● **Information supplied**:
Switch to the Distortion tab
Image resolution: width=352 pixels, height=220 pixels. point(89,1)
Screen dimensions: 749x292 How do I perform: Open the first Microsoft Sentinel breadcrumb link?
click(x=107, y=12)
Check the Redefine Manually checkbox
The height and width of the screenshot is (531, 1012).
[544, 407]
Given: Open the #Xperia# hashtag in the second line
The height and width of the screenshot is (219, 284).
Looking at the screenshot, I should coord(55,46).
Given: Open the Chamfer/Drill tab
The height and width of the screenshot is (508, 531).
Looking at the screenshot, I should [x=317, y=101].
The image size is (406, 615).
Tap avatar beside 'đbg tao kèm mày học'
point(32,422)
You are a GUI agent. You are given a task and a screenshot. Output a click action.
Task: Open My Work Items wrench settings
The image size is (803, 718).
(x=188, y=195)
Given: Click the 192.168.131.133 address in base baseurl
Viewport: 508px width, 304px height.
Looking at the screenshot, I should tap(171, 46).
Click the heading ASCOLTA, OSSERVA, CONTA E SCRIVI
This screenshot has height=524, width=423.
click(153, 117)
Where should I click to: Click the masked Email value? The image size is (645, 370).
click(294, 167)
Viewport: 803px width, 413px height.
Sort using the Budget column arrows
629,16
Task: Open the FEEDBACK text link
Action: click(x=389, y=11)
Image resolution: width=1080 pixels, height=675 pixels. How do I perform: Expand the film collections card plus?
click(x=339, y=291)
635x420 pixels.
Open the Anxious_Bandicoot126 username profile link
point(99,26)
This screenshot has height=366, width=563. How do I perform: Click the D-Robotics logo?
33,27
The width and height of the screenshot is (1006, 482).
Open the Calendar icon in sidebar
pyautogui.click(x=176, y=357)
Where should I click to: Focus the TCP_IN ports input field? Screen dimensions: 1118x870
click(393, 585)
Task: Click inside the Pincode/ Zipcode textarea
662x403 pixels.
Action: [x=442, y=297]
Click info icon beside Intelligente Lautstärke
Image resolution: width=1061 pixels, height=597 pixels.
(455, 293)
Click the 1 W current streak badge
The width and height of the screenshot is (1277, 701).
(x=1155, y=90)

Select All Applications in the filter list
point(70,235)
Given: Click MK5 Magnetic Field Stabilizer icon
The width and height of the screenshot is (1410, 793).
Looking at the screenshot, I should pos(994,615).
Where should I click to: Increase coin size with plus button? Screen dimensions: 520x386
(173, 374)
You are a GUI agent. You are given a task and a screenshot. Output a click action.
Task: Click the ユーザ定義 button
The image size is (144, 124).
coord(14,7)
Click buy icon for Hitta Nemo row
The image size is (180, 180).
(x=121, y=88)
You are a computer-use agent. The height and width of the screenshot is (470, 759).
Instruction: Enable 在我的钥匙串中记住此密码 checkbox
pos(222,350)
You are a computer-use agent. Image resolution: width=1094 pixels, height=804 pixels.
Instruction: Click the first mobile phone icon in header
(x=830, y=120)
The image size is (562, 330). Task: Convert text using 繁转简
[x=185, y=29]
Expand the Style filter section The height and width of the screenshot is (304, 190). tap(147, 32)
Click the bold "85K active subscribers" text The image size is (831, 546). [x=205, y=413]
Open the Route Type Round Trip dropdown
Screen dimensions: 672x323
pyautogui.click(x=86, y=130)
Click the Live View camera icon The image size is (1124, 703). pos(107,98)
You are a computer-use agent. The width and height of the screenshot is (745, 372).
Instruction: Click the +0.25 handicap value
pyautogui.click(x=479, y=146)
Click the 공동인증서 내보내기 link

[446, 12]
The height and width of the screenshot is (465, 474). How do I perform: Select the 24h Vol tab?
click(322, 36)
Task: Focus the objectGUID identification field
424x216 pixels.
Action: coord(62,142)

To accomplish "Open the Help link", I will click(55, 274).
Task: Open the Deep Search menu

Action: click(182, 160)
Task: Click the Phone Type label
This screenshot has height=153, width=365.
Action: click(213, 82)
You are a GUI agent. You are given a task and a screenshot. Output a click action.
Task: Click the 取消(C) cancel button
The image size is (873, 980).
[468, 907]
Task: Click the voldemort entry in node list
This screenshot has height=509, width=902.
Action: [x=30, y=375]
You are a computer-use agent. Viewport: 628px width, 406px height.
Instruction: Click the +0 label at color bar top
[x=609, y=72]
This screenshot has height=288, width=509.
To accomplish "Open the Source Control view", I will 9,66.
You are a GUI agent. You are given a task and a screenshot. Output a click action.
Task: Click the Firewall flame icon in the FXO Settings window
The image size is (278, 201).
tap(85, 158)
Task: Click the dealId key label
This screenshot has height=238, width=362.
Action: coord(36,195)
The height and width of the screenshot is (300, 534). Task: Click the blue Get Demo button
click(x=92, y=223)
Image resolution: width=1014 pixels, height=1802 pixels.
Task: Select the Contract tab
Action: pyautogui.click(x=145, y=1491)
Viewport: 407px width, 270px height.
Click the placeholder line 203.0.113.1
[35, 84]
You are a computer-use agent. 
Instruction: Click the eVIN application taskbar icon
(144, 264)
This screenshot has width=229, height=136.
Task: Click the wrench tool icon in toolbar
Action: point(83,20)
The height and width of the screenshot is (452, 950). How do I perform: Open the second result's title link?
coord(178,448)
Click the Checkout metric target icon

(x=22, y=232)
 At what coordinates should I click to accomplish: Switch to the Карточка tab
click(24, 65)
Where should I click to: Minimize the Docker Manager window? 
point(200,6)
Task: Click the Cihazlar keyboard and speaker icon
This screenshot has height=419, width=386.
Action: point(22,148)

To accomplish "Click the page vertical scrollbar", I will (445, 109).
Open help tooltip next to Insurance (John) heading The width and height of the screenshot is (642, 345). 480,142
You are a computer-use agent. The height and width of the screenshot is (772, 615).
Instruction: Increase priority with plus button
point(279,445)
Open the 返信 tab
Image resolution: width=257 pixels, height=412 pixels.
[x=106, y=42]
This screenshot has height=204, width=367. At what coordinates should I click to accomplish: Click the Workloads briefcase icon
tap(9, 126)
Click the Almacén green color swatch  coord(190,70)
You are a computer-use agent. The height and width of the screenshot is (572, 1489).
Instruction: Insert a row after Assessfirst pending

● **Task description**: For the string "agent", count the matching lines in the listing and give that number by itself.

● **Written answer**: 11